INSTRUCTIONS TO FOLLOW: Starting at the line that contains "Toggle the document outline panel icon", return every line down to the end of the records below, exactly as written.

[Stored items from a collection]
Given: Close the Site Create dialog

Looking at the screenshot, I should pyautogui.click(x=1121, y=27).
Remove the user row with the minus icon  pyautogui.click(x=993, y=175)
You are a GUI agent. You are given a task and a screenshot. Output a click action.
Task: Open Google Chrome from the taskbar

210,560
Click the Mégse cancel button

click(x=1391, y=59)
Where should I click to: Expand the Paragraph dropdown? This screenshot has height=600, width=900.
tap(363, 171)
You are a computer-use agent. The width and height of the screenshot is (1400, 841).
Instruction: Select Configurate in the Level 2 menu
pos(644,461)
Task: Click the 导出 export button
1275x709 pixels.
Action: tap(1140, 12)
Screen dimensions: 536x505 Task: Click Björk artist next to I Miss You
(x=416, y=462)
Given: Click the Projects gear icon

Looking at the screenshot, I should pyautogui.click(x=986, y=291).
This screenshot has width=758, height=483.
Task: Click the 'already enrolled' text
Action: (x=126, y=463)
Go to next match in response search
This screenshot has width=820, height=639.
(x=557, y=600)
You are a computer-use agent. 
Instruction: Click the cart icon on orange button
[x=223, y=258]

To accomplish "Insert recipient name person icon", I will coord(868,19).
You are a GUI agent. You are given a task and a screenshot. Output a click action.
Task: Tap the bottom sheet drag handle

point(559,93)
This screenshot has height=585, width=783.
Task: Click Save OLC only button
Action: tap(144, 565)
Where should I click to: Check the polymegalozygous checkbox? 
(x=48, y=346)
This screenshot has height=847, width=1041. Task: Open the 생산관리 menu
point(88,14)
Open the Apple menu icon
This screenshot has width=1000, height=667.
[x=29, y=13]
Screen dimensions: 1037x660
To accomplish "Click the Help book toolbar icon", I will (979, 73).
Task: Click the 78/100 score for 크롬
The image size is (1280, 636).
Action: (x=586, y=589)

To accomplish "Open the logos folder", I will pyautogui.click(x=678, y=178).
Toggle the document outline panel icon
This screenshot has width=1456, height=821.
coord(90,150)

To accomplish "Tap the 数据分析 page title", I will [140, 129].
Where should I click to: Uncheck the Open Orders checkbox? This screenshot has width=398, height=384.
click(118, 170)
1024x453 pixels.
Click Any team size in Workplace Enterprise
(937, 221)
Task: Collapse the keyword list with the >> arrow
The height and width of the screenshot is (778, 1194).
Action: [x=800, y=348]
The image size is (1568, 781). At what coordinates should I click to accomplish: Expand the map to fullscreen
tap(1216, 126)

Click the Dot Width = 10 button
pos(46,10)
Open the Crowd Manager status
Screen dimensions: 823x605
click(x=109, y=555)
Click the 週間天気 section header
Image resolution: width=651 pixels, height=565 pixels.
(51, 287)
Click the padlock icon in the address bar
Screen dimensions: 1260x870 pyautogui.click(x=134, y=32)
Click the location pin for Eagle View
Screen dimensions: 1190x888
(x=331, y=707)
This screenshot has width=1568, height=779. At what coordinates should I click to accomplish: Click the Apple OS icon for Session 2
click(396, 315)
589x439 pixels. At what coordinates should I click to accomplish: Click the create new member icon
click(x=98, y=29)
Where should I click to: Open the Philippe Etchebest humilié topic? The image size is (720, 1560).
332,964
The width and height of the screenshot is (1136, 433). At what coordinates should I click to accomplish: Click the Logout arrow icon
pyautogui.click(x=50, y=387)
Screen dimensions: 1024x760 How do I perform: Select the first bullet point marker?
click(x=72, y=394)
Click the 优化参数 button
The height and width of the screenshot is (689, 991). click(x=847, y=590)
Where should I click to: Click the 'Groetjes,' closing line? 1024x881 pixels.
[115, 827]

EXPECTED OUTPUT:
Toggle the document outline panel icon
This screenshot has width=1456, height=821.
coord(90,150)

To accomplish "Tap the 数据分析 page title", I will [140, 129].
Where should I click to: Uncheck the Open Orders checkbox? This screenshot has width=398, height=384.
click(118, 170)
1024x453 pixels.
Click Any team size in Workplace Enterprise
(937, 221)
Task: Collapse the keyword list with the >> arrow
The height and width of the screenshot is (778, 1194).
Action: [x=800, y=348]
The image size is (1568, 781). At what coordinates should I click to accomplish: Expand the map to fullscreen
tap(1216, 126)

Click the Dot Width = 10 button
pos(46,10)
Open the Crowd Manager status
Screen dimensions: 823x605
click(x=109, y=555)
Click the 週間天気 section header
Image resolution: width=651 pixels, height=565 pixels.
(51, 287)
Click the padlock icon in the address bar
Screen dimensions: 1260x870 pyautogui.click(x=134, y=32)
Click the location pin for Eagle View
Screen dimensions: 1190x888
(x=331, y=707)
This screenshot has width=1568, height=779. At what coordinates should I click to accomplish: Click the Apple OS icon for Session 2
click(396, 315)
589x439 pixels. At what coordinates should I click to accomplish: Click the create new member icon
click(x=98, y=29)
Where should I click to: Open the Philippe Etchebest humilié topic? The image size is (720, 1560).
332,964
The width and height of the screenshot is (1136, 433). At what coordinates should I click to accomplish: Click the Logout arrow icon
pyautogui.click(x=50, y=387)
Screen dimensions: 1024x760 How do I perform: Select the first bullet point marker?
click(x=72, y=394)
Click the 优化参数 button
The height and width of the screenshot is (689, 991). click(x=847, y=590)
Where should I click to: Click the 'Groetjes,' closing line? 1024x881 pixels.
[115, 827]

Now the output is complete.